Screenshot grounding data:
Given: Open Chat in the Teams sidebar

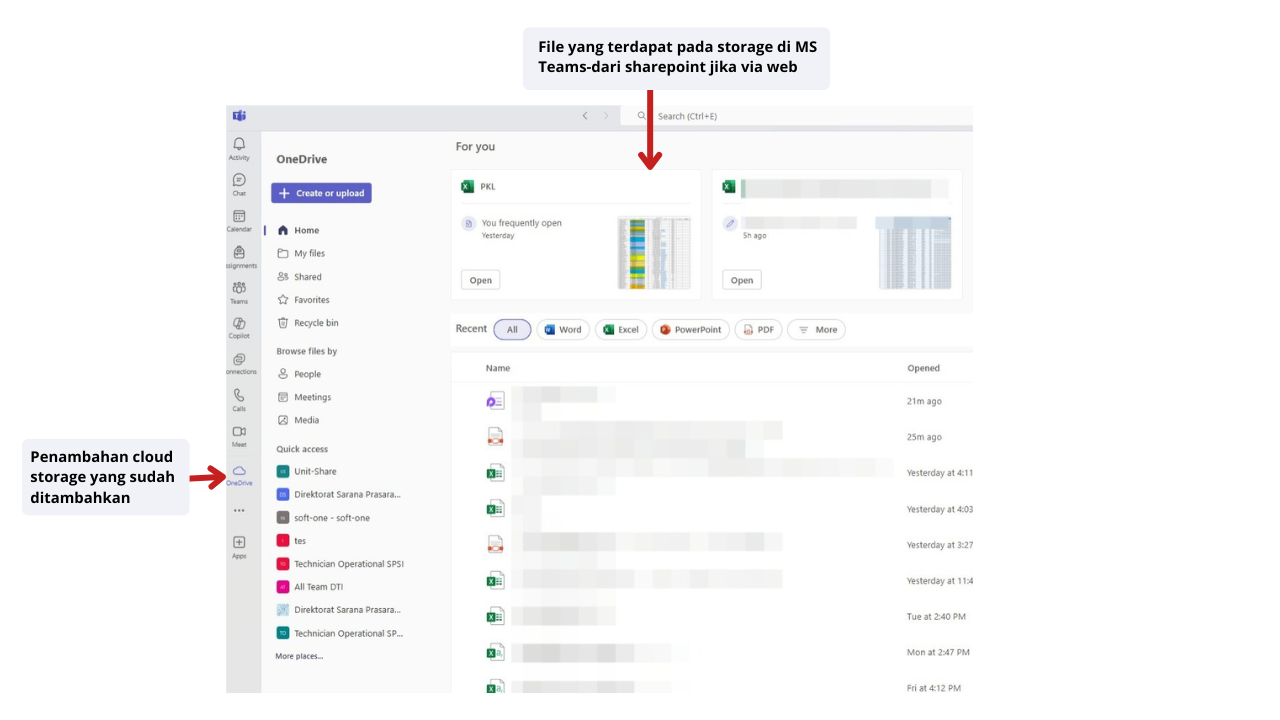Looking at the screenshot, I should coord(239,181).
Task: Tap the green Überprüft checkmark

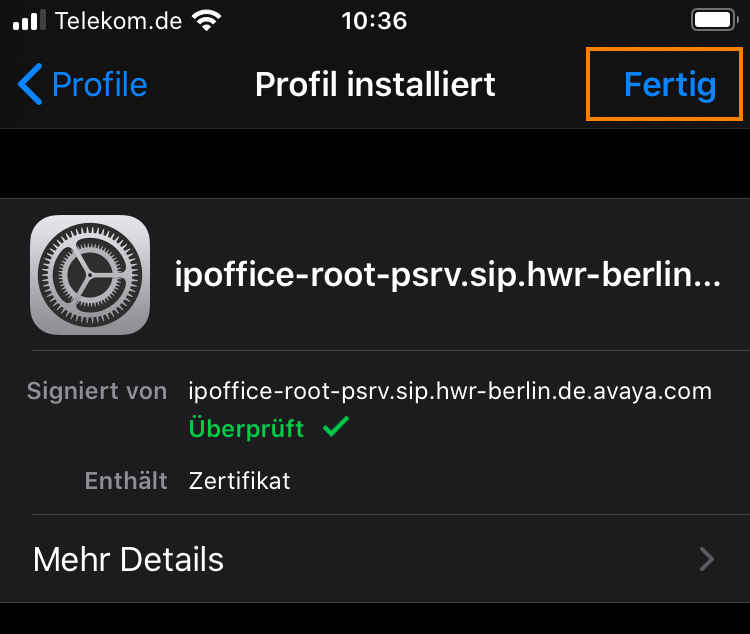Action: coord(336,426)
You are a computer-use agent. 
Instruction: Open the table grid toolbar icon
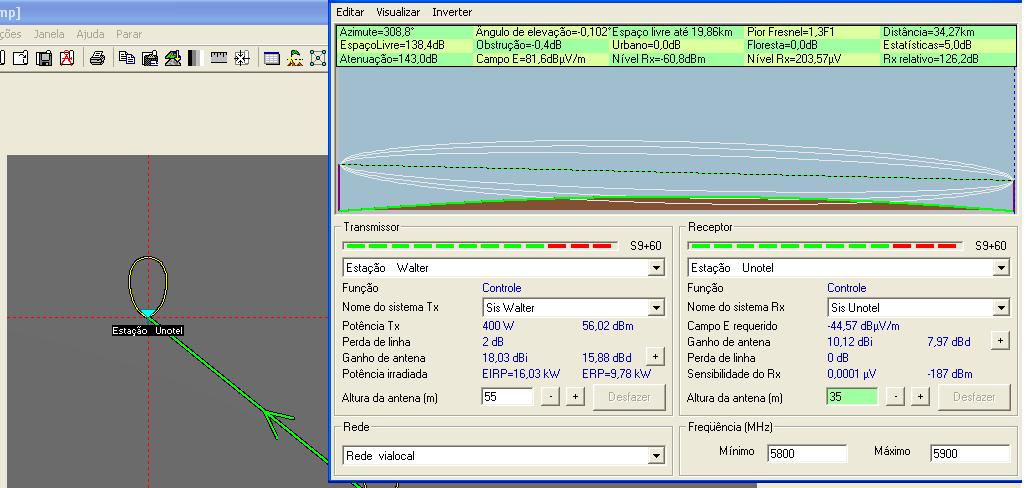pyautogui.click(x=272, y=58)
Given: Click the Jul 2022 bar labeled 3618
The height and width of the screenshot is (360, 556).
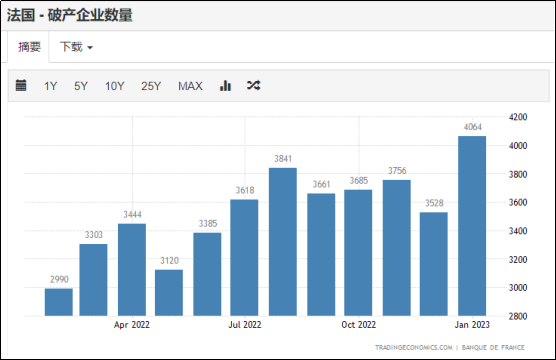Looking at the screenshot, I should point(244,258).
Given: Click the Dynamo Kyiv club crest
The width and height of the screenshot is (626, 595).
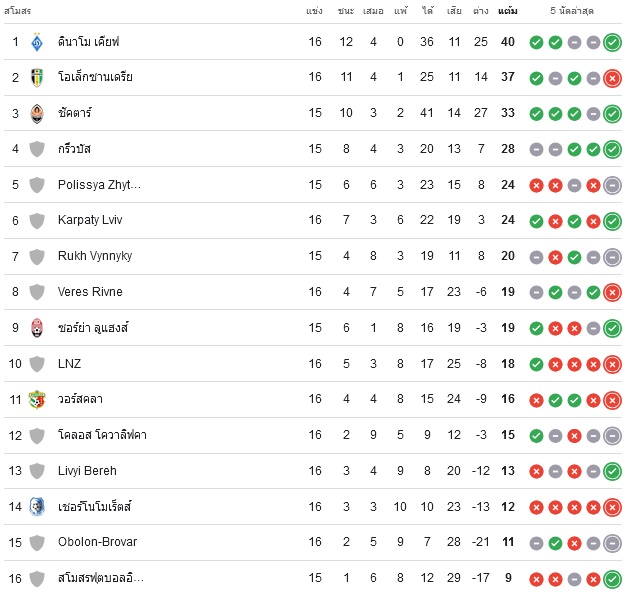Looking at the screenshot, I should 37,42.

__Exercise__: Extract the run of lines beginning with the line that holds "Given: Click the Jul 2022 bar labeled 3618" and ending at the last line of the data, inclusive. Exclude any pictures from the copy.

__Task solution__:
Given: Click the Jul 2022 bar labeled 3618
The height and width of the screenshot is (360, 556).
Looking at the screenshot, I should point(244,258).
Given: Click the Dynamo Kyiv club crest
The width and height of the screenshot is (626, 595).
Looking at the screenshot, I should 37,42.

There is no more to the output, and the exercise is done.